TP: There is a lack of awareness on eating disorders in Muslim communities, and we know how widespread eating disorders are in UK; will you be doing something about this current pandemic?
CRB: Of course I will be, I mean, eating disorders cannot be taken lightly and they play such an integral part in people’s lives in what you eat and how much you eat. It really kind of determines your health, both your mental health, your physical health and your emotional health. There needs to be more awareness about these issues and this needs to be taken more and more seriously because it impacts on people’s lives so much. It can stop someone from achieving what they want to achieve and it simply eats away at your self-esteem, your self confidence. It can impact on your job, your relationship and it is something that impacts your whole life and it’s not something that can be taken lightly. It is something that should be brought to the table, put on the table and really dealt with.
TP: We have so many excellent female political voices, but with time they disappear. Will we be seeing you for a long time to come?
CRB: Well I hope so, I am here to stay. I am here to serve the community and I am here to give the people of Britain another voice that will voice their concerns and be there, so I have no plans to disappear anytime soon.
TP: What are some of the obstacles you faced in your journey and what cultural boundaries did you push to get engaged in UK politics?
CRB: Being a young Muslim female woman from a working class background and trying to establish herself in mainstream politics is very hard and you face all kind of cultural barriers, all sort of obstacles. The trick is to really believe in yourself and not to give up, because when you stop believing in yourself then other people stop believing in you.

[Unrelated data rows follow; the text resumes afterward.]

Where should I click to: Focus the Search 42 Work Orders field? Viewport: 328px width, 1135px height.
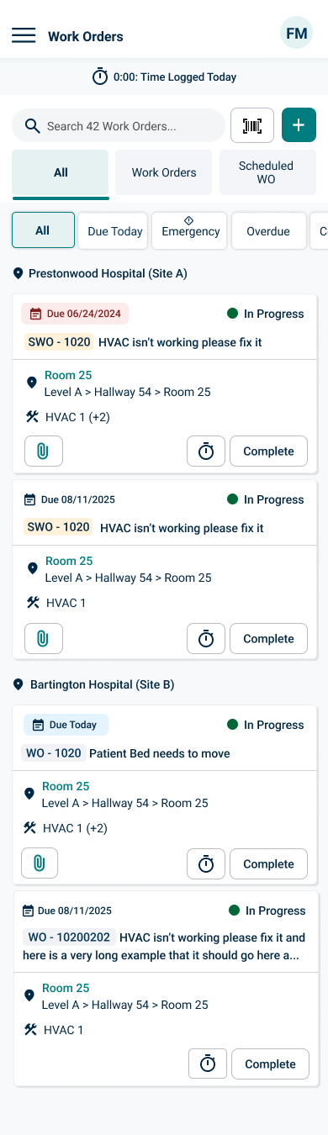pyautogui.click(x=119, y=125)
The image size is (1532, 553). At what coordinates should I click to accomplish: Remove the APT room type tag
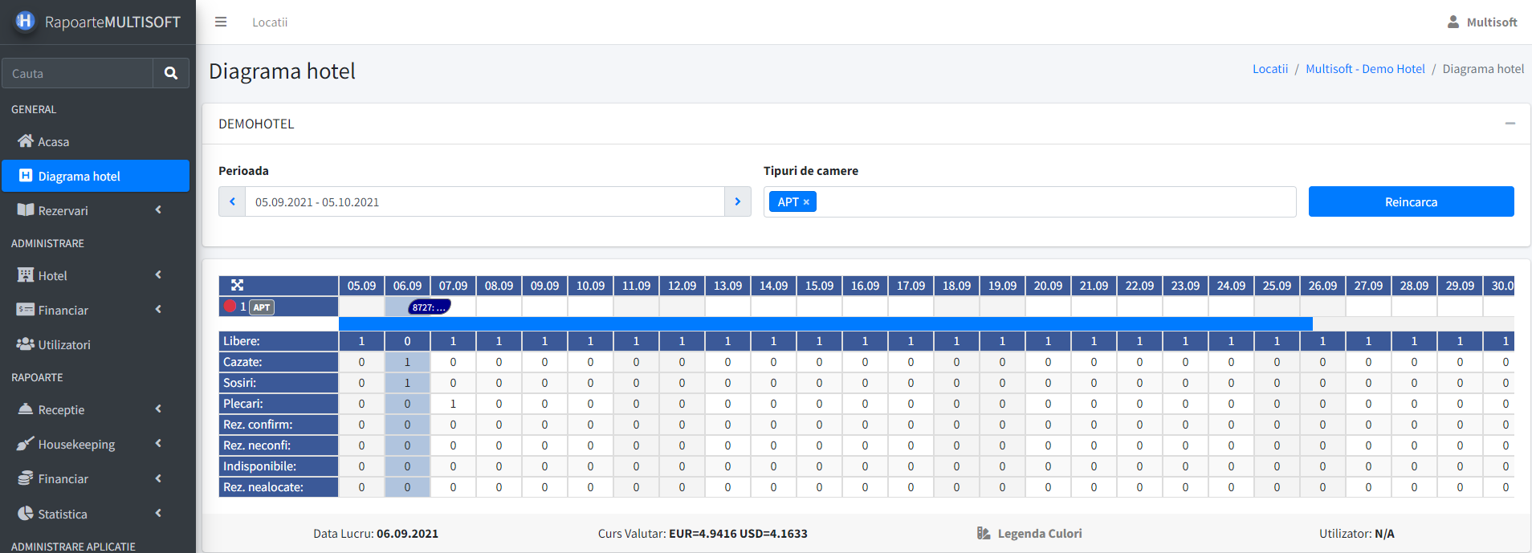(x=806, y=202)
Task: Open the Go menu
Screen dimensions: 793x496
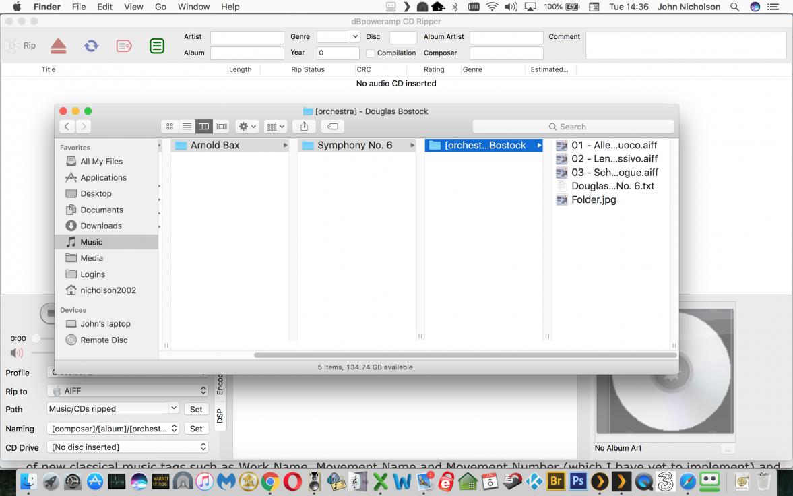Action: click(160, 7)
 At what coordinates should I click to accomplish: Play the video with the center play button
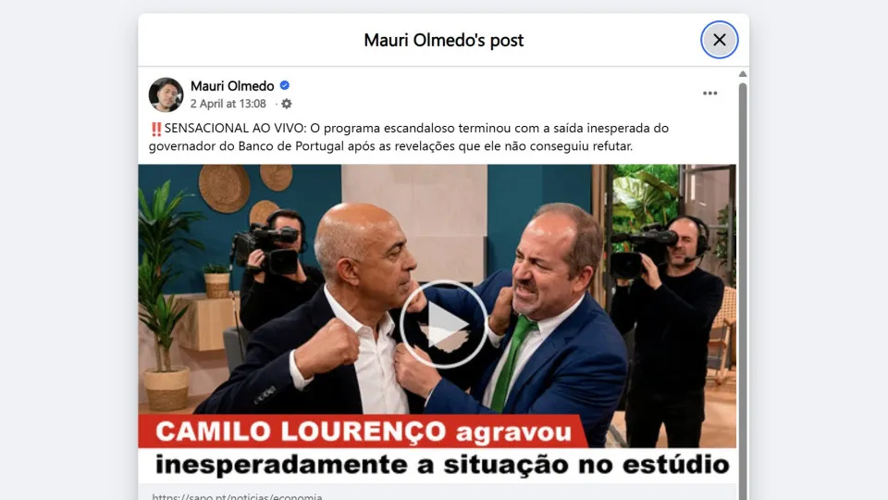(x=443, y=324)
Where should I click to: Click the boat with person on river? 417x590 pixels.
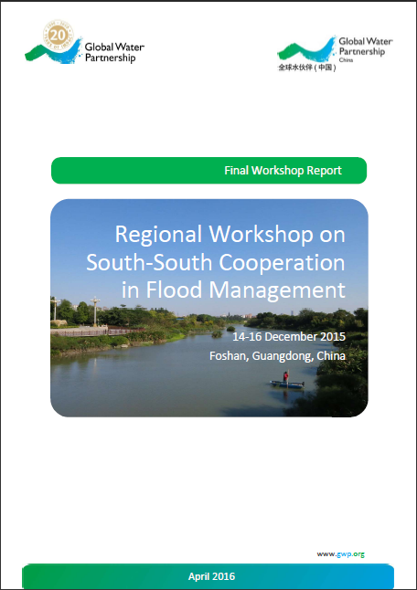click(x=287, y=381)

TP: What can the UK do to help the situation in the Middle East?
CRB: I think by raising awareness and by listening to people. It’s not for us people in Britain to sit here and decide about we think needs to happen in the Middle East and the time is not to take action. The time is to listen and to help in a way that the people want.

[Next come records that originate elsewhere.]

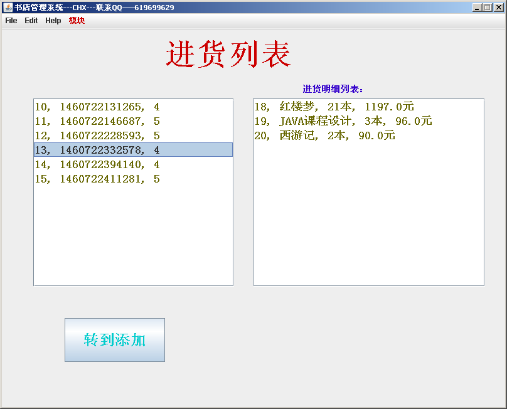507x409 pixels.
Task: Select the row with 1460722146687
Action: 97,121
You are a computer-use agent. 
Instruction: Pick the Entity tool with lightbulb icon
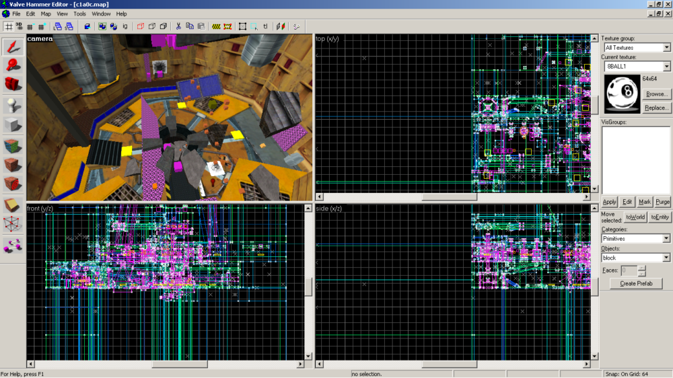coord(13,105)
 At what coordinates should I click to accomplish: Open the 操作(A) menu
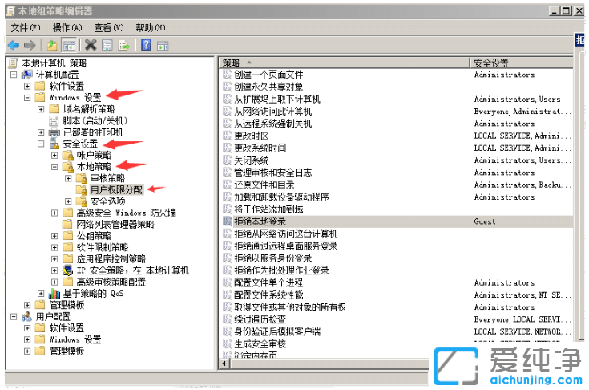(67, 27)
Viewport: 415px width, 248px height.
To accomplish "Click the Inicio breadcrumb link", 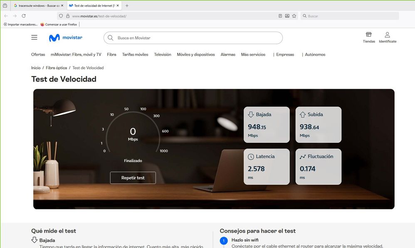I will click(x=36, y=68).
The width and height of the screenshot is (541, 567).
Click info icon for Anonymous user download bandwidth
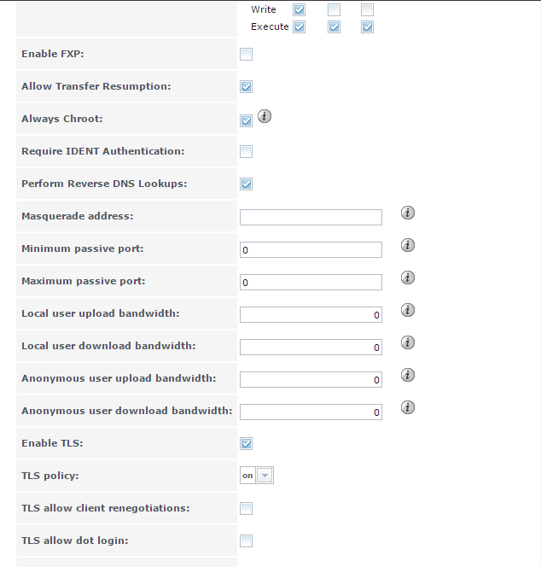[408, 407]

TP: What is your view on Britain’s involvement in Iraq, in attempting to establish a democracy in Iraq?
CRB: Well, I’m completely against the war in Iraq, I don’t think it should have ever happened. I mean, when the British public walked down those streets and protested against the war, the Labour government should have listened, Tony Blair should have listened. It was not his place to make such a big decision and when your country is not behind you, to take such a drastic step and to go into another country is wrong.

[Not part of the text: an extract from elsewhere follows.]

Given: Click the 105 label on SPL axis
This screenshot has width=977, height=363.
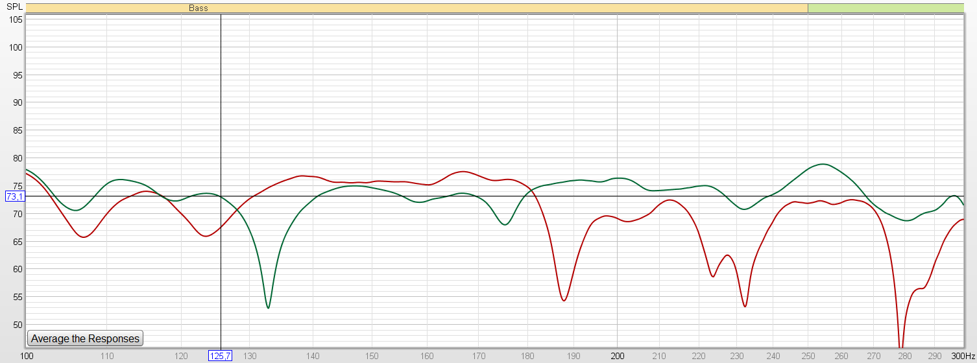Looking at the screenshot, I should [x=16, y=19].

TP: Tell us about the current best Conservative policies that will really benefit the public?
CRB: Well I don’t think I can really turn around and say this is the best policy; this is the best policy, because you need to look at it in a broader framework. Each policy is there for a reason and is addressing a very specific question, so for example an immigration policy is going to be good for immigration and a housing policy is going to be good for housing. You cannot really compare the two.
TP: Coming back to this event, how do you define peace and unity?
CRB: Living with each other and understanding each other. Being patient with each other, and being open.
TP: How do you think humanity will achieve peace and unity?
CRB: By being open with one another and by learning from one another and by embracing similarities and differences.
TP: Last Question, what is your message to young girls out there who wants to be involved in politics?
CRB: Don’t ever give up the belief that you are an amazing individual with the power to make a change.